▶ _WRITTEN TASK_:
Copy the lines verbatim, starting at the line that contains "1456x819 pixels." and ending at the line that contains "Action: (421, 75)".

▶ _RECORDS FOR THE TASK_:
((

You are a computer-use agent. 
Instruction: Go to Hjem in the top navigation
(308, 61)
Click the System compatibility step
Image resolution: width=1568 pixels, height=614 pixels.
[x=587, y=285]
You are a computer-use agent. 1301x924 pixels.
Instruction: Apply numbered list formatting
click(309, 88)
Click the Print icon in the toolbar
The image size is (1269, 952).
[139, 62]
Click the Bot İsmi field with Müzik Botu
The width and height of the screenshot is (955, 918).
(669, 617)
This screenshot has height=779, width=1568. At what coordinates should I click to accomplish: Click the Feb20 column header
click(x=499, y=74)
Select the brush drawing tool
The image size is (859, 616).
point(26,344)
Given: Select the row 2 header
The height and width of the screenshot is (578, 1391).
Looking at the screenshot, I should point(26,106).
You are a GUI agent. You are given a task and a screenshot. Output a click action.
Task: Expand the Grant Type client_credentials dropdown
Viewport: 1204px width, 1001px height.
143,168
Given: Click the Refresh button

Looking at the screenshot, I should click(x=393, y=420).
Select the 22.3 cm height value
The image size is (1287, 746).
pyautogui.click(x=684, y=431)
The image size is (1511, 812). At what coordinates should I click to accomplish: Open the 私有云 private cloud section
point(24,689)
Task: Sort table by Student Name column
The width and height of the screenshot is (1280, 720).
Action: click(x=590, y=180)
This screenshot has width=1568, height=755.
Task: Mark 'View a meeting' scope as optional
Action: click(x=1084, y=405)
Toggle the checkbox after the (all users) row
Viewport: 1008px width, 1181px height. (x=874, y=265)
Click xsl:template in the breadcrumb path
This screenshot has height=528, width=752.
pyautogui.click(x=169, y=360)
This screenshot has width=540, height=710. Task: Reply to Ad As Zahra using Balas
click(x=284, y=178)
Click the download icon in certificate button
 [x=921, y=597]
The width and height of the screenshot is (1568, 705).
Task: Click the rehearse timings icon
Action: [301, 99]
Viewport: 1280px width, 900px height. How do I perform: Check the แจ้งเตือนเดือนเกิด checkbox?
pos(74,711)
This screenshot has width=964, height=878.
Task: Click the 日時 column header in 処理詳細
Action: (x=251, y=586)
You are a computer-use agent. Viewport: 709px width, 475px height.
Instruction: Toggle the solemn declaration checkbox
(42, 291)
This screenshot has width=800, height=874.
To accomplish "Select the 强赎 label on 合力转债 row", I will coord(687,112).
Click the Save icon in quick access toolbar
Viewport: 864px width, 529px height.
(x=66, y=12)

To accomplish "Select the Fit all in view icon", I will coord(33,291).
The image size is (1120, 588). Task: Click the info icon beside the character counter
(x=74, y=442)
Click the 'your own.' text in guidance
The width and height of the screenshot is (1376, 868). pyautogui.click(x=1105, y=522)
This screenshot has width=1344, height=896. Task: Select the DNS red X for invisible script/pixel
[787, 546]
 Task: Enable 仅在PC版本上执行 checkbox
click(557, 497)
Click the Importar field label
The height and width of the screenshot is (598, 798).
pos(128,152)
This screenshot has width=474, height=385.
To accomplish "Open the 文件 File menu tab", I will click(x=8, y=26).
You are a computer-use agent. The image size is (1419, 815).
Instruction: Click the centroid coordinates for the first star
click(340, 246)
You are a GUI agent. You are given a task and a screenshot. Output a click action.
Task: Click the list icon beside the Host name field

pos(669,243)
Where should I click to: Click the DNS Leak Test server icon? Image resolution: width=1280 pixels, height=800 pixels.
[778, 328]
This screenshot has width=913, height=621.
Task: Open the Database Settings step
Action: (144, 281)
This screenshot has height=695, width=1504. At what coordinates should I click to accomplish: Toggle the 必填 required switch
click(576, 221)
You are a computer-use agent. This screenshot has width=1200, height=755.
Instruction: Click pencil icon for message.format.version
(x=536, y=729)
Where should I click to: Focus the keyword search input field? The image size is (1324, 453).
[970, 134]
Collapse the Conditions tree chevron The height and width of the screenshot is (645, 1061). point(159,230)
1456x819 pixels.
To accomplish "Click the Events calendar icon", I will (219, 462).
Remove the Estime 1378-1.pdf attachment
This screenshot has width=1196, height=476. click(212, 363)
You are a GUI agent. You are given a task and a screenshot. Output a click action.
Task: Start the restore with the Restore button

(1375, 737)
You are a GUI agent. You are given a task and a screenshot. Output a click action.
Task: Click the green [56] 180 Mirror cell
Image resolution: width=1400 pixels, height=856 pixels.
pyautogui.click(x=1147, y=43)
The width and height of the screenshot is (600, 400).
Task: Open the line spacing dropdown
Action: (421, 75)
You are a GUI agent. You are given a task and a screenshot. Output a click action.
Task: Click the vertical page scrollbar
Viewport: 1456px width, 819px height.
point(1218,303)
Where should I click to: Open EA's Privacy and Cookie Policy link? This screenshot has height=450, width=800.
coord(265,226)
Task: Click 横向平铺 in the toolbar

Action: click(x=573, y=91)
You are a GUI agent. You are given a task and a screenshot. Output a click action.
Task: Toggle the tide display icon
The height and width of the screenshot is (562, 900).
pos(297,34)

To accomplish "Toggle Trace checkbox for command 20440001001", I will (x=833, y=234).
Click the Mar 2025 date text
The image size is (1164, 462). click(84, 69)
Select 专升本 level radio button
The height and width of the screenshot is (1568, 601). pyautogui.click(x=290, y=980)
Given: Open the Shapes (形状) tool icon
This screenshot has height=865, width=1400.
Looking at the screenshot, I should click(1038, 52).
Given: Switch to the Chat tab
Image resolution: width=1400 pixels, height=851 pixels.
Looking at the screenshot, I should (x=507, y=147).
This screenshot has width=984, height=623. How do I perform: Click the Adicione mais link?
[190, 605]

))

▶ _EXERCISE ANSWER_:
1456x819 pixels.
To accomplish "Click the Events calendar icon", I will (219, 462).
Remove the Estime 1378-1.pdf attachment
This screenshot has width=1196, height=476. click(212, 363)
You are a GUI agent. You are given a task and a screenshot. Output a click action.
Task: Start the restore with the Restore button

(1375, 737)
You are a GUI agent. You are given a task and a screenshot. Output a click action.
Task: Click the green [56] 180 Mirror cell
Image resolution: width=1400 pixels, height=856 pixels.
pyautogui.click(x=1147, y=43)
The width and height of the screenshot is (600, 400).
Task: Open the line spacing dropdown
Action: (421, 75)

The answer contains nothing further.